# My Signal Yellow D Reg Mk2 Fiesta Van



## nabby (Dec 10, 2013)

I mentioned this in my Granada project thread, but I thought I'd start a thread on it...

I bought it looking like this...







A 957cc ex BT van, repainted in signal yellow.
Although it's clean, the bonnet hinges have been re-welded in the wrong place, and it looks sh*t!

I stuck some XR2 steels on that my mate painted Anthracite for me in his spray booth, then added chrome bolt covers and beauty rings, and 185/60's, and I found some headlight protectors at an absolute steal of a price, so they went on, then i went all OCD, which I know is what you lot love  I took the seats out the other day, and got them valeted, and got my carpet done whilst they were out. I then gave the seat brackets a quick blast over with some satin black. I then moved on to the outside, tyres dressed, trim rings polished, wheels and trim rings waxed, body snow foamed and waxed, and windows waxed...and after around 7 hours of cleaning, she's looking tidy now!





Couple of before and afters of the seats and headrests, the pictures don't do them justice at all, the difference was unreal!

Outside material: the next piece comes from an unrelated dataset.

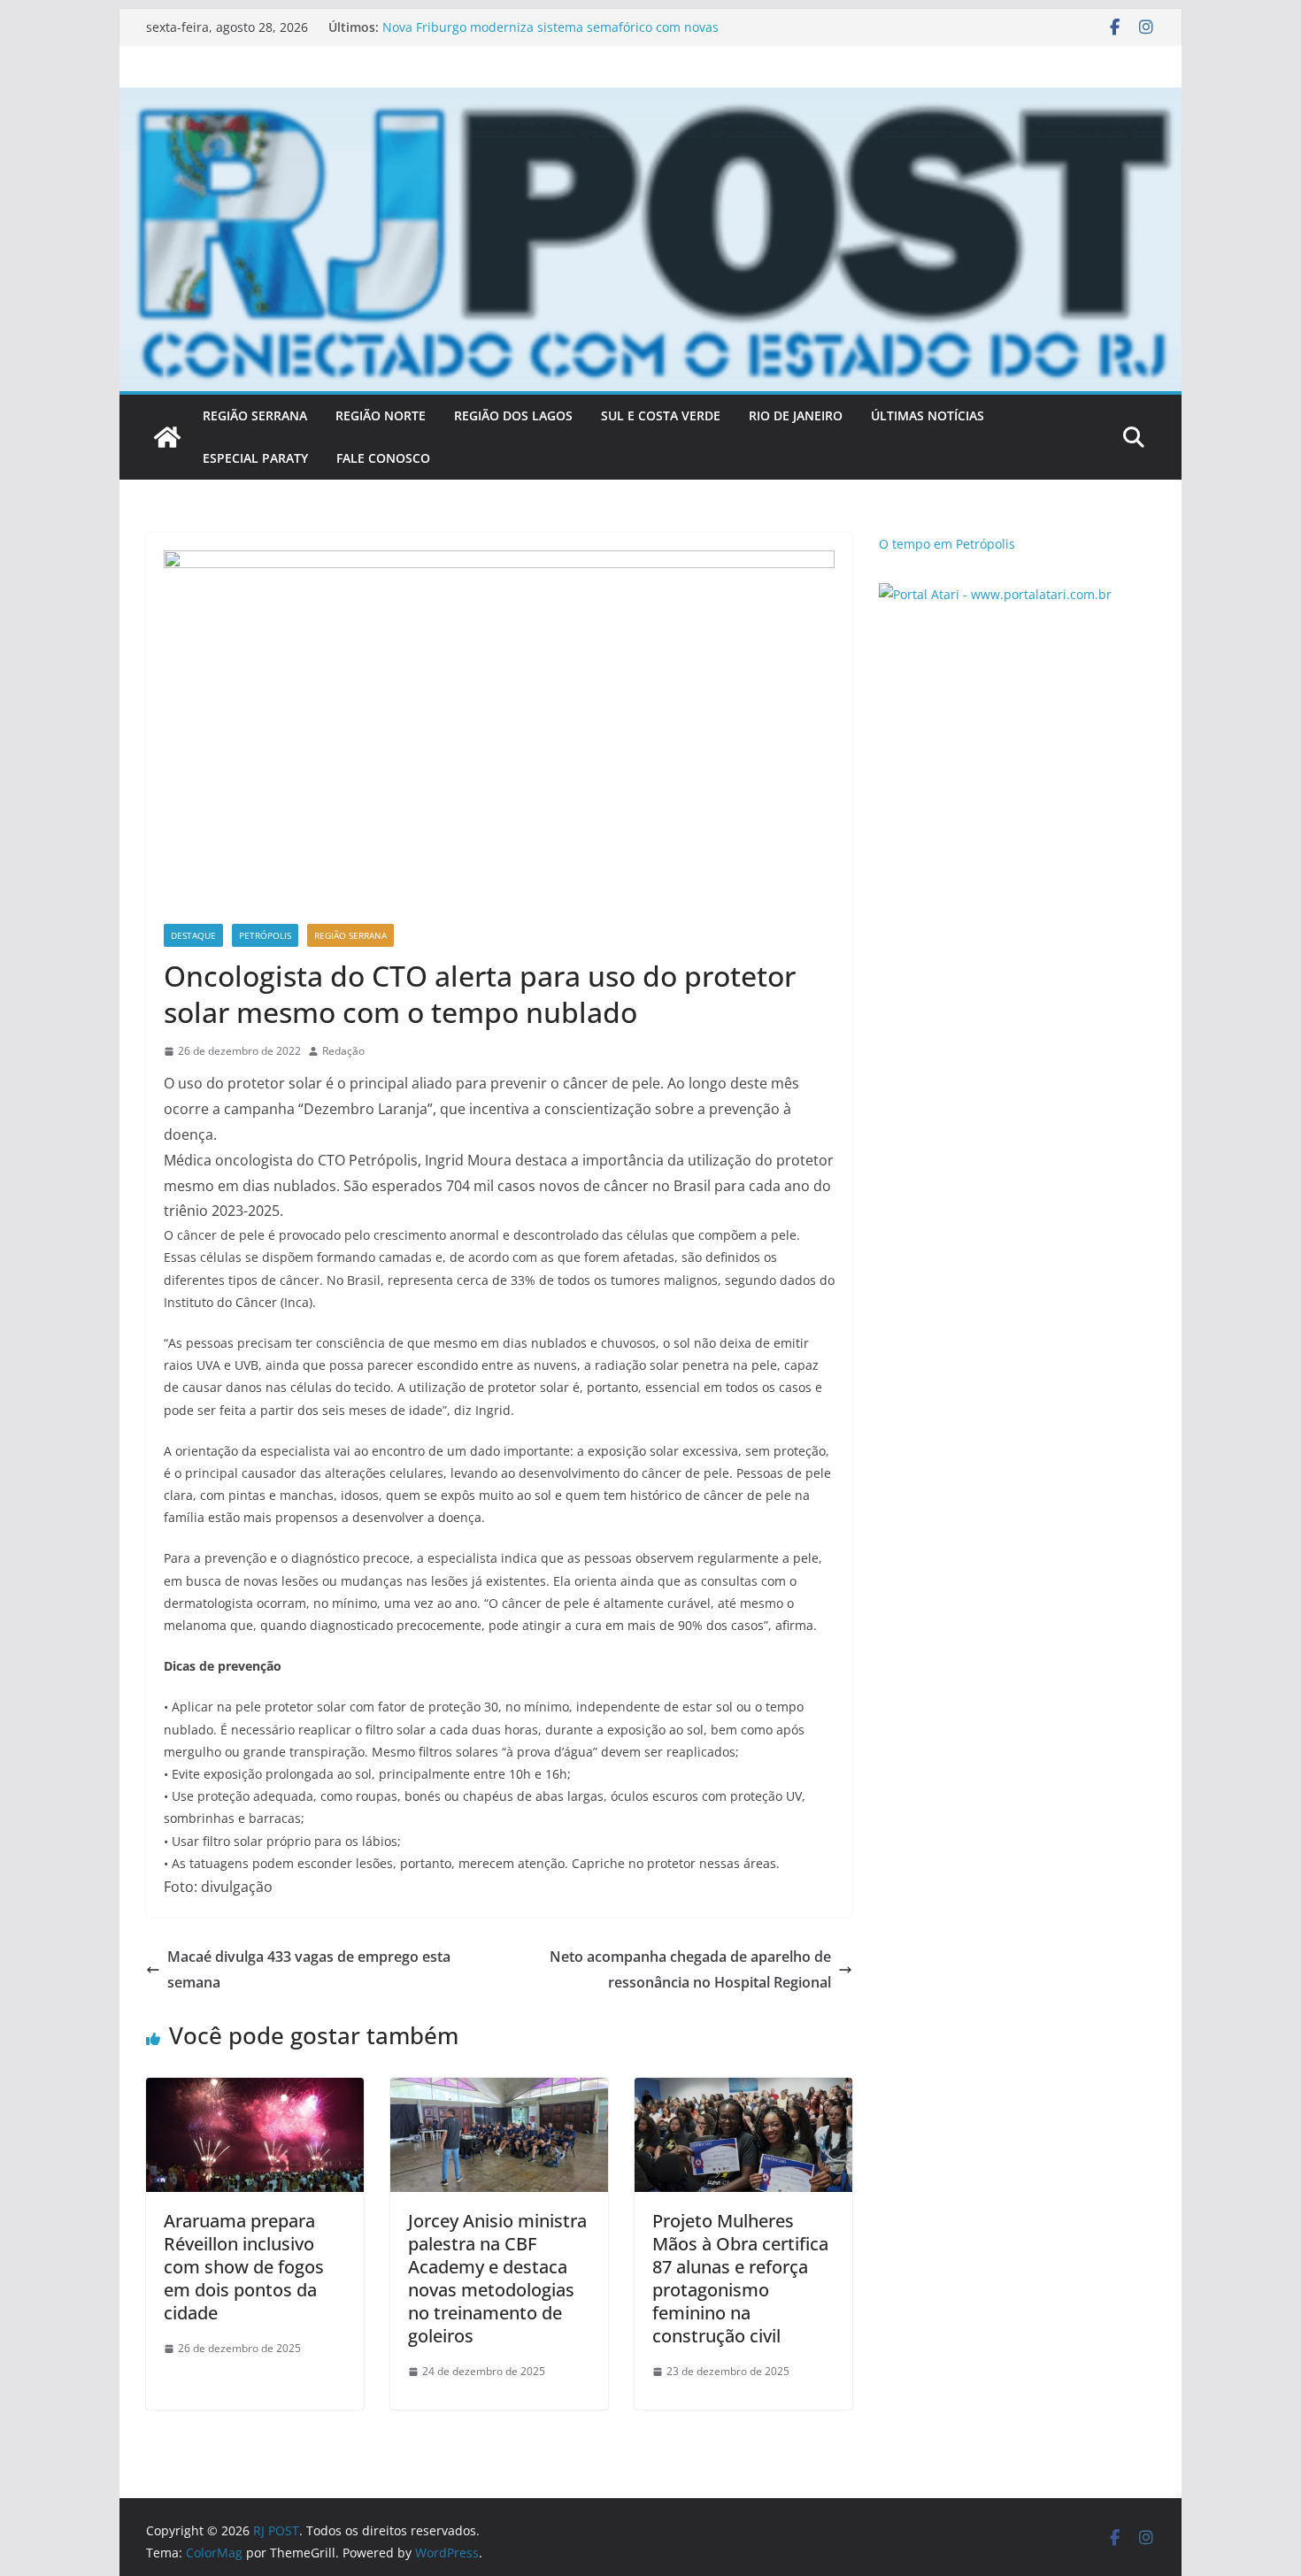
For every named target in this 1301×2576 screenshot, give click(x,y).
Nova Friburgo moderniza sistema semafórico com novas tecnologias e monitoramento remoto (550, 36)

Then I paid my insurance off, due to start on the 21st of March, then covered her up to protect the paintwork from the crap in the air...just the tax left to pay, then i'll be on the road! Roll on Friday!


----------



## AS_BO (Sep 29, 2013)

That is absolutely mint! Old Skool Cool!


----------



## Kiashuma (May 4, 2011)

Love it, i saw it in your Granada thread and did wonder about the bonet 

Looks mint, can't beat and old ford


----------



## nabby (Dec 10, 2013)

cheers for the comments, can't wait to finally use it!


----------



## craigeh123 (Dec 26, 2011)

Pretty damn cool !


----------



## Christian6984 (Dec 20, 2007)

Nice van, I used to own the car version which isn't quite this bright.


----------



## nabby (Dec 10, 2013)

Had a day of doing nothing today, so I decided to give the van a good going over.
This is what I started with;






First stage in the proccess was snowfoam;



And rinsed;



Then came the clay bar'ing;



Leaving me with this;



Then came a full dry and windows cleaned;



Then finally, a coat of Meguiars Gold Class Carnuba Wax Paste, and the tyres were treated to a dressing;



Hey presto! The finished product;



My XR2 bumpers are ordered, and should be here by next week.
The wheels are getting banded by 2 inches on the back, and either 1 or 1.5 inches on the front, then some lower profile tyres...For those of you who don't know, they're from a Citroen C15 van
Thanks for looking


----------



## AS_BO (Sep 29, 2013)

Love this pal! Good shout with the banded steels.


----------



## nabby (Dec 10, 2013)

Thanks mate


----------



## Kiashuma (May 4, 2011)

Nice, prefer the new wheels :thumb:


----------



## nabby (Dec 10, 2013)

This is how it looks at the minute, roofrack has gone, XR2 bumpers are on, it's on temporary wheels, and the boost junky sticker has gone since the picture.



Just waiting to get my Alleycats now


----------



## nabby (Dec 10, 2013)

Well it's changed a bit, got my Alleycats on, and the stickerbomb on the wing is just to cover the dint, I've got another wing to go on, and there'll be no stickerbombing after that. The mudflaps have gone (because one got ripped off), and I'm going to order some proper Ford ones. Also put some spotlights on, but I'm getting the proper brackets for them, and I also painted the bumper inserts yellow...
Oh, and it's been lowered an inch or two since the last update...


----------



## AS_BO (Sep 29, 2013)

Saw this on Sunday at Seaburn Classic Show. Looked epic!!


----------



## nabby (Dec 10, 2013)

Thanks mate, really appreciate it!


----------